The figurehead proclaimed that he belonged heart and soul to the age of the sailing-ship. Therefore, we knew beforehand that we should find as the French say, Un Caractere. So we hurried and turned in down some steps and knocked at the door of the old shop.

In answer, there came to the door a little, almost aesthetic-looking old man with a sweet smile and an equally sweet voice. He stood a moment looking at us and at our camera, entering as if by intuition into our enthusiasm. Then he bade us, in a charming manner, combination of the sweetness of old age and courteous French, “Entrez, entrez!

That was our first glimpse of Louis Jobin, whom we have since come to regard as “The Dean of Canadian Religious-figure Wood-carvers”—a man possessed of so sweet and simple a nature that he approaches easily and naturally, the carving of Christ on the Cross.

The little shop in its simplicity is just the place one might expect to find Jobin working in. Everything in it falls behind its master—not a single offending note. There is a wooden thumb to hold his hat. Everywhere on the walls bits of carving—models and patterns—an old trumpet, a cherub’s head, an angel’s wing. On the floor the old stove for heating, the tool-bench and the figure or figures on which he happens to be at work.
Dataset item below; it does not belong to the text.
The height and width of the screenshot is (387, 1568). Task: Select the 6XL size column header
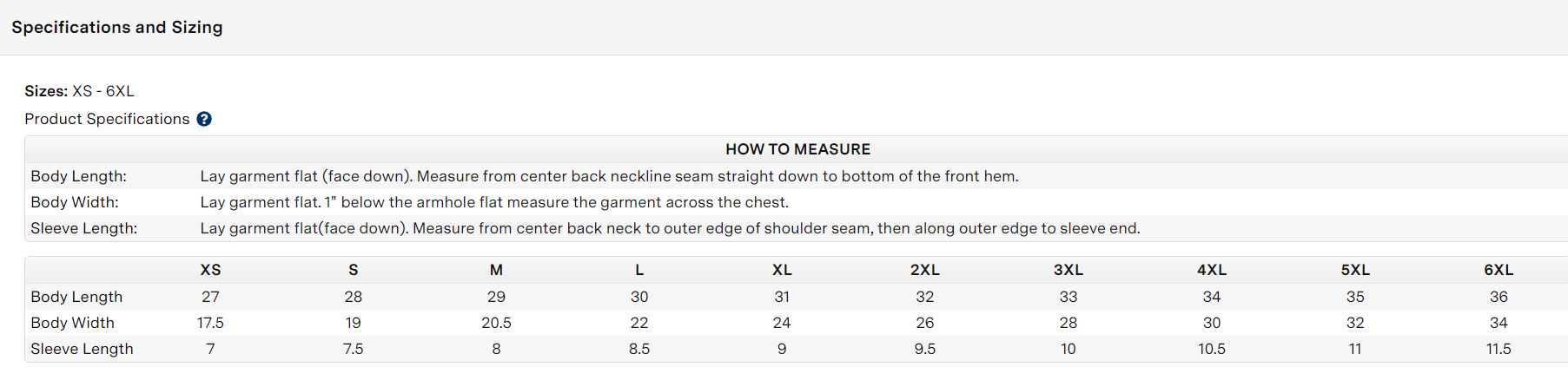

Jobin found for us one chair and that curious movable bench with legs resembling a colt’s, known in the trades as a “carpenter’s horse”. I sat the “horse” and never has one carried me into more enchanted country.

Jobin made us feel at home at once, continuing his work and chatting at the same time. There is about the man and his shop a sweet restful spirit of repose, as if no vaulting ambition had ever here o’erleaped itself to fall on the other side.

I cannot recall all that we talked about that first morning. I remember it rather as the occasion on which Jobin invited us to come in again whenever we felt inclined. It lingers as the morning on which we discovered that now rare nook “a woodcarver’s studio”.

It is no little thing to have such a door open to one in these days of hurry—a little shop full of the spell of Holy Figures, here and there, and about the door.

M. LOUIS JOBIN IN HIS WORK-SHOP.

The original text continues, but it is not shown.